Please give my best to Susie. I saw that the doors to The Vampire’s Wife are closed. Please let her know that some guy in San Diego is walking around with the early Vampire’s Wife logo (a mangled-looking bird with a cross in its beak) tattooed on his right arm. On his left forearm, he has the word “Gospel” in the font from her custom tote bags. The Vampire’s Wife lives on.


I’m sorry to hear about Vampire’s Wife. I hope Susie is proud of what it was.



Seeing The Vampire’s Wife close its doors is such a tragedy. Susie’s dresses were the most beautiful things I’ve ever seen.



How’s Susie?


Dear Dane, Sam, Lindsay and Steph,

Thank you to the many who have written letters of support for Susie and The Vampire’s Wife, which has now closed its doors for the last time. For Susie, the label’s end amounts to a kind of grief, but she is an extraordinarily resilient woman, sometimes shockingly so. She feels many things at the moment – sad, happy, angry, nostalgic, regretful and proud, but most importantly, she feels suddenly free. And as much as I don’t want this post to appear as me shamelessly venerating my wife (as I am occasionally disposed to do), I do want to tell you this – The Vampire’s Wife was not just a clothing company, it was a pure and necessary articulation of the grief that Susie felt in the wake of the death of our son, Arthur. The Vampire’s Wife was Susie’s Ghosteen. Just as I tried through music to create a place for Arthur to be, real or imagined, Susie’s dresses were an attempt to give her grief form by throwing fabric over an invisible boy, as an act of love, an act of mercy, and an act of contrition. That is the truth of it – as softly spoken and dream-like as the dresses themselves – the clothes Susie created were objects of devotion, sacred things that will live on regardless of the brand’s fortunes.
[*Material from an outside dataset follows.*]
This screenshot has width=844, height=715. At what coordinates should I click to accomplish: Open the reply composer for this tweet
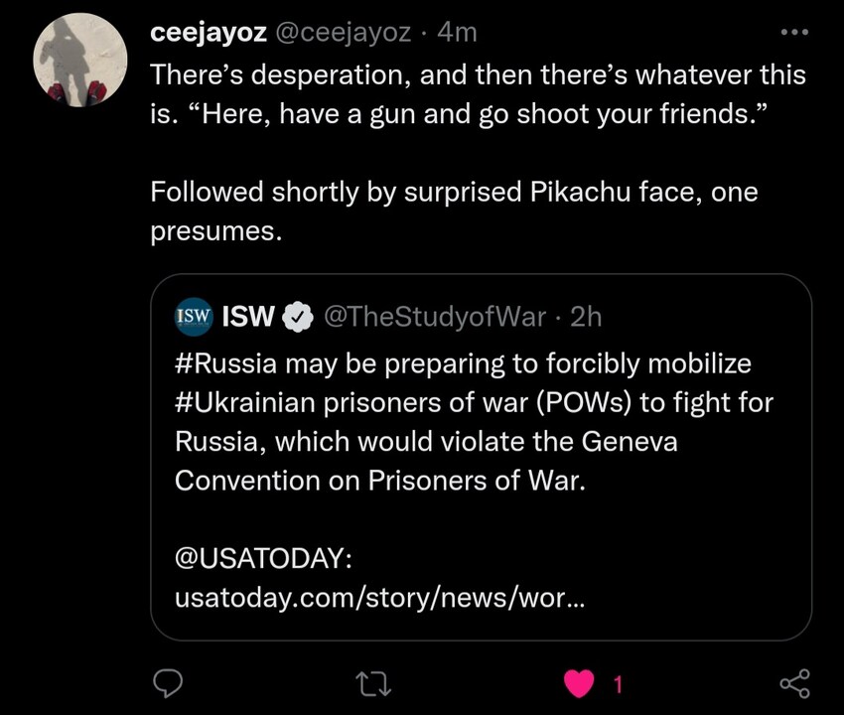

Lindsay, it is easy to see the situation as a tragedy, and of course it is sad for everyone who worked so hard to keep the brand afloat, but really, it is a miracle that The Vampire’s Wife ever existed at all. As I have often pointed out in The Red Files, wonders such as these are eternal reminders of the terrifying counter-intuitive truth that grief is not the end of things but rather the dark substrate from which great things can emerge. From a small distance, over the ten years the company existed, I have watched in awe at the defiant, grief-soaked, joyful ambition of it all. Today, I feel nothing but pride.

Dane, I read your letter to Susie, who laughed and said, ‘My kind of guy’, and asked me to find out your address. She wanted to send you a TVW t-shirt in its beautiful sugared almond pink box with the gold foiled logo on its lid, but then she remembered that it was all over and there was nothing left – nothing but her love and her laughter, which she sends to you and to all who have written in, as do I.